▶ **EXERCISE DETAILS**: Transcribe the lines precisely, from the one containing "Click the 网格" through the end of the lines, including both ends.

▶ **EXTRACTED RECORDS**:

-- Start --

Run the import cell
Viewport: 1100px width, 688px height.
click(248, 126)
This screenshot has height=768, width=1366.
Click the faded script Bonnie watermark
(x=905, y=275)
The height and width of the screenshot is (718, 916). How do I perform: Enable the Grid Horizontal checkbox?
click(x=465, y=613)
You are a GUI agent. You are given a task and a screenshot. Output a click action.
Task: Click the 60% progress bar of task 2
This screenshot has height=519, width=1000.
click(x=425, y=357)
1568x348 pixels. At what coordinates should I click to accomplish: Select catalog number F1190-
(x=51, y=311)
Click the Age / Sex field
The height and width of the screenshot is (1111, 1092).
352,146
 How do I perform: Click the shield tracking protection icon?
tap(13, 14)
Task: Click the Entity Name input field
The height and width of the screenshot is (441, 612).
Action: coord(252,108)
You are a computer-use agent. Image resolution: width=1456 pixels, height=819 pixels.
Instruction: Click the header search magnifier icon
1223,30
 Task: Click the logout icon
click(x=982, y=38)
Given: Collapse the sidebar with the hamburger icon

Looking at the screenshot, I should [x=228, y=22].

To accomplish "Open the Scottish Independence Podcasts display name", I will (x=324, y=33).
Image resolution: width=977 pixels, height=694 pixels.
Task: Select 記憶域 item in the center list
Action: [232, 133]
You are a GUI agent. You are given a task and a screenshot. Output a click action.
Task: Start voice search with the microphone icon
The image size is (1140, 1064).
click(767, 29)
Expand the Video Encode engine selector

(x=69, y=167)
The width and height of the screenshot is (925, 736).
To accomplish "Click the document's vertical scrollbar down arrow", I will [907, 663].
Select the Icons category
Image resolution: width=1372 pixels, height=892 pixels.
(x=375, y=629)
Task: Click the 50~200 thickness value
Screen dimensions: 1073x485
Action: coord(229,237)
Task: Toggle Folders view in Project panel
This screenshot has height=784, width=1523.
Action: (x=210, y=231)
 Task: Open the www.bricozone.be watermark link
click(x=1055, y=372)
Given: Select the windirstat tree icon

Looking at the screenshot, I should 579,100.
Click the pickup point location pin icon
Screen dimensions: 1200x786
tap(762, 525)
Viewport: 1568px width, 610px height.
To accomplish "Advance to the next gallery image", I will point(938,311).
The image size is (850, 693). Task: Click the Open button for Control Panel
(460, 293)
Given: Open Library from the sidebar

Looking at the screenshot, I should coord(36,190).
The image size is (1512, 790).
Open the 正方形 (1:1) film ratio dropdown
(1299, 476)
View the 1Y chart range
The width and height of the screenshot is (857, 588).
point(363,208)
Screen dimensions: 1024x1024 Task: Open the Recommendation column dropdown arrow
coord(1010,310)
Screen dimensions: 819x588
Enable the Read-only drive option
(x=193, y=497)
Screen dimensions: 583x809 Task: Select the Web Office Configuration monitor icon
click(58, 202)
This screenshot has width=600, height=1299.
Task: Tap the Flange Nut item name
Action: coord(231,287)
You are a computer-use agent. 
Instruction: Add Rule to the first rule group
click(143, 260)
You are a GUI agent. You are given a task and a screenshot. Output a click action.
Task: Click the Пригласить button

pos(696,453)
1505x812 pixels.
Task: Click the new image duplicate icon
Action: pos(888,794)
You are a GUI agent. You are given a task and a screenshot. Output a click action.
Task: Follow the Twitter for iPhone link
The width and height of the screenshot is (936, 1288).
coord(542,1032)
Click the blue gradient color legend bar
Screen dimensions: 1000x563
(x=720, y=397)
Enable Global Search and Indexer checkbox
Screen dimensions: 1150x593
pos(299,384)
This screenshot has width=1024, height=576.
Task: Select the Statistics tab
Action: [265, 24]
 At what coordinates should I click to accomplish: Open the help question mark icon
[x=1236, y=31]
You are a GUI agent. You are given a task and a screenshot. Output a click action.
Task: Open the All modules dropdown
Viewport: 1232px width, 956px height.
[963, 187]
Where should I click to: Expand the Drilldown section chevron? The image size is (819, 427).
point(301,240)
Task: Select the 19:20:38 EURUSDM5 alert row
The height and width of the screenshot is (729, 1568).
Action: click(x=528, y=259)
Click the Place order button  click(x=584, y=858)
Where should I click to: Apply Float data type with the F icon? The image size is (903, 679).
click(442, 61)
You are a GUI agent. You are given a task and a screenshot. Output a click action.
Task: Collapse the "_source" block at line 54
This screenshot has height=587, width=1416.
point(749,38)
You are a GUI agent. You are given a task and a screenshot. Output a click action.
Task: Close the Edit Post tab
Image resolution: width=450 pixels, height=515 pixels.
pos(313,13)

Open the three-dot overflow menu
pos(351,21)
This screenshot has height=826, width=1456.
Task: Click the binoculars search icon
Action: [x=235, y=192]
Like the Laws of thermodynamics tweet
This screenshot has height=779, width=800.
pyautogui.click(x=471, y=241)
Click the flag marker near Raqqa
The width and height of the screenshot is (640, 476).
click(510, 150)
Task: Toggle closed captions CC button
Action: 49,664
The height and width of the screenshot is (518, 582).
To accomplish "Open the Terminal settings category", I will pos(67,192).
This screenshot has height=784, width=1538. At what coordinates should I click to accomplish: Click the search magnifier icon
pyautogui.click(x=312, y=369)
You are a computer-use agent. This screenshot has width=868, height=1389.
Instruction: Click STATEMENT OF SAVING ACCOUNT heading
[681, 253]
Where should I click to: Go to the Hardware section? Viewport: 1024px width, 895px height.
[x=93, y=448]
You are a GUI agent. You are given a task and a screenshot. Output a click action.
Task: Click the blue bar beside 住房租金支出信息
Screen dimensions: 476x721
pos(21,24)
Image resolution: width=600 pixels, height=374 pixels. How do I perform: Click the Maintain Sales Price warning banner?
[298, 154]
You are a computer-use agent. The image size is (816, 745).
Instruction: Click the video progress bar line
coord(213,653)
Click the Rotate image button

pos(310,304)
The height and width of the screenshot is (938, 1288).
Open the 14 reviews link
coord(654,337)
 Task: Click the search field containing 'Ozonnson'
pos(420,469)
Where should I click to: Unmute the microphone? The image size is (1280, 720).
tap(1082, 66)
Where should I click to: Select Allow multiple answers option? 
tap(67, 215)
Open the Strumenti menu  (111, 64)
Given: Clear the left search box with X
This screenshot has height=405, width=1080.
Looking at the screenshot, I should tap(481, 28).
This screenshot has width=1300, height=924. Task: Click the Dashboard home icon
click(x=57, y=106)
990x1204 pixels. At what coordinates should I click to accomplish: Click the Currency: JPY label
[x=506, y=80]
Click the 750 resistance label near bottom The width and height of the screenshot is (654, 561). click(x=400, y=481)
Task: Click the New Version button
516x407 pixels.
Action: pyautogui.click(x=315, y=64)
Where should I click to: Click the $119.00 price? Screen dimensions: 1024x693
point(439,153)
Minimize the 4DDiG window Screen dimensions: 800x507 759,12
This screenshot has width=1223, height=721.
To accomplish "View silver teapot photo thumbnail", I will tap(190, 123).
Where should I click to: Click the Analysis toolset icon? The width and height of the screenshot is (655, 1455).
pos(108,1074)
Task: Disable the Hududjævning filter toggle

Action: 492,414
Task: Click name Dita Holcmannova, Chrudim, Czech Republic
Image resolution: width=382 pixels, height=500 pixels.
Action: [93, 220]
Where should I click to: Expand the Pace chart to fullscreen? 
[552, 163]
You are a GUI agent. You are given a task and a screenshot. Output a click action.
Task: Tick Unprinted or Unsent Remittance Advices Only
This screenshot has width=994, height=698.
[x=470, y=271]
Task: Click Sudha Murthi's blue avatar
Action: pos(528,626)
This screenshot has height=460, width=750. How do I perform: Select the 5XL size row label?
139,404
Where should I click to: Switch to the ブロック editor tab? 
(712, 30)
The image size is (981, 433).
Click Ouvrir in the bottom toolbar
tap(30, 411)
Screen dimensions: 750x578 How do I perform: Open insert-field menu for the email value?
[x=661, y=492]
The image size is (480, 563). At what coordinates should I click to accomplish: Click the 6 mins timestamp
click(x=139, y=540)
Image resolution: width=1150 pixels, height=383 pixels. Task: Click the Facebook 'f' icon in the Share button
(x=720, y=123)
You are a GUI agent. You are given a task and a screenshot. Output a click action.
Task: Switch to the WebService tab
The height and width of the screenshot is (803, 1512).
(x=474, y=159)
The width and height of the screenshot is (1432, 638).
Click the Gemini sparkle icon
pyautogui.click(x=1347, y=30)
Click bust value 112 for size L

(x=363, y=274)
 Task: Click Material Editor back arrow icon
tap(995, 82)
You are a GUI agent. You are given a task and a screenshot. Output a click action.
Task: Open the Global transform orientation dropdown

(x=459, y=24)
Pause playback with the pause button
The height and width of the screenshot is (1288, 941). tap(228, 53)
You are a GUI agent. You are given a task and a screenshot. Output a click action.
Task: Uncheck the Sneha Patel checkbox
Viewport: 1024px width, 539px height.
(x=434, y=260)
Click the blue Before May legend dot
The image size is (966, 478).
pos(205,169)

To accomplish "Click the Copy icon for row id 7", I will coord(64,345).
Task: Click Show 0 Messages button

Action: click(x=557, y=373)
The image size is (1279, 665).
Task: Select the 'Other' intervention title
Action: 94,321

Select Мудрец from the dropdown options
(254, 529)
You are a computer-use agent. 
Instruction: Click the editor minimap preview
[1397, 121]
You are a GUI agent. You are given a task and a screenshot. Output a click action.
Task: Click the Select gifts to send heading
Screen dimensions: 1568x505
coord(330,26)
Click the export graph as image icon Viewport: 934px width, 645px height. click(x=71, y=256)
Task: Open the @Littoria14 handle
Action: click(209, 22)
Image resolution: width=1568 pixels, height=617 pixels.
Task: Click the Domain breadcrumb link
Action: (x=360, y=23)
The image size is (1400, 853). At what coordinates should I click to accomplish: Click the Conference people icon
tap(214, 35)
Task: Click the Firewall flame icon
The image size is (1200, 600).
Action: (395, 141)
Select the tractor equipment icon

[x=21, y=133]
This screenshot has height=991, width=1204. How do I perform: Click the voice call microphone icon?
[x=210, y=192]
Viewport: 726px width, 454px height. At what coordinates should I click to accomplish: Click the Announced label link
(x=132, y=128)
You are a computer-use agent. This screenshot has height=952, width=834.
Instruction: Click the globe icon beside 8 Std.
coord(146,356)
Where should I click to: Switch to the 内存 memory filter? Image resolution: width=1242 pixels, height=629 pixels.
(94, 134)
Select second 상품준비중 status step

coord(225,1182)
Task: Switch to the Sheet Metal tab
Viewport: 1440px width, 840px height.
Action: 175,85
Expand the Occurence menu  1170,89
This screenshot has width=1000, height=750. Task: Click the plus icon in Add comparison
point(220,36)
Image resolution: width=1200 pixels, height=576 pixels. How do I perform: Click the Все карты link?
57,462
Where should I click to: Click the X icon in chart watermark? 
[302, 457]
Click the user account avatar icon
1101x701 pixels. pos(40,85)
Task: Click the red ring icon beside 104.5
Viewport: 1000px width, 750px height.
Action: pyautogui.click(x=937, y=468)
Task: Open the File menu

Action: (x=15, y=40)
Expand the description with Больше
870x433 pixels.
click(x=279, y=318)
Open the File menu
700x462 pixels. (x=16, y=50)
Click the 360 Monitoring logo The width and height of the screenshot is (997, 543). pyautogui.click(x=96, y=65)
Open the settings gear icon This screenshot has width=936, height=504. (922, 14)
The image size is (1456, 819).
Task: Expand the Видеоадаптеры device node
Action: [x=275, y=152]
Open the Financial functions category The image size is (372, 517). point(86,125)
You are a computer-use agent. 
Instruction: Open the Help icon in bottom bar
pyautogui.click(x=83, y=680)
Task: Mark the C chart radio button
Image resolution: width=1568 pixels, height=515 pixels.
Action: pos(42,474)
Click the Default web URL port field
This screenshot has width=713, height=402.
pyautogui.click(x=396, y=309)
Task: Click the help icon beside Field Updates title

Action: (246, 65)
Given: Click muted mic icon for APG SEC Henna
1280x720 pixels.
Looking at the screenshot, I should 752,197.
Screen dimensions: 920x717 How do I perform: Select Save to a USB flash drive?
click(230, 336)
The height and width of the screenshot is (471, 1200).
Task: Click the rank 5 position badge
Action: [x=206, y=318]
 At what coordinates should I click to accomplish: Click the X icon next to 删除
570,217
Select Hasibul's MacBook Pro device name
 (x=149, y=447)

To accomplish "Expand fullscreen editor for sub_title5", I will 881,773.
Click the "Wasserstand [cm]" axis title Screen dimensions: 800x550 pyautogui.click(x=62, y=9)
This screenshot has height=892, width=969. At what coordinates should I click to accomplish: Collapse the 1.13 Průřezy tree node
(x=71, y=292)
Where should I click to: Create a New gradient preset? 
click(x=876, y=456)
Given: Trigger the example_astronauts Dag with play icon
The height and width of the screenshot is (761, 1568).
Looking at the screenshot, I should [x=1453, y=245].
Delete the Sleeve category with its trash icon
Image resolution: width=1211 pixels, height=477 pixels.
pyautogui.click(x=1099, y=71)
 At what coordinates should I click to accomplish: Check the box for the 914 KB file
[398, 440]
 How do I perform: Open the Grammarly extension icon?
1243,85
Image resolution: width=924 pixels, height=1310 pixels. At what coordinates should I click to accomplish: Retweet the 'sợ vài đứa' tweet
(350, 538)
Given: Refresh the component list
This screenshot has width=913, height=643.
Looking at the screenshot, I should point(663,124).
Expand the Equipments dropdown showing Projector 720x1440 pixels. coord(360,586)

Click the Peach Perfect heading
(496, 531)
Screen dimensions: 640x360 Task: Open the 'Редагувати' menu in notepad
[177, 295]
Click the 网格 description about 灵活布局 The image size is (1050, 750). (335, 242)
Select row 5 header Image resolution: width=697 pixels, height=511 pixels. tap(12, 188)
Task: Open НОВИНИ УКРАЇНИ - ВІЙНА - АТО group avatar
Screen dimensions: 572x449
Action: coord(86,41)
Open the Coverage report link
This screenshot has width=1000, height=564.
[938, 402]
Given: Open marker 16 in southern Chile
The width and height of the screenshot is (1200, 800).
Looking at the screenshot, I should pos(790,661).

-- End --

▶ **WRITTEN SOLUTION**:
Click the 网格 description about 灵活布局 The image size is (1050, 750). (335, 242)
Select row 5 header Image resolution: width=697 pixels, height=511 pixels. tap(12, 188)
Task: Open НОВИНИ УКРАЇНИ - ВІЙНА - АТО group avatar
Screen dimensions: 572x449
Action: coord(86,41)
Open the Coverage report link
This screenshot has width=1000, height=564.
[938, 402]
Given: Open marker 16 in southern Chile
The width and height of the screenshot is (1200, 800).
Looking at the screenshot, I should pos(790,661).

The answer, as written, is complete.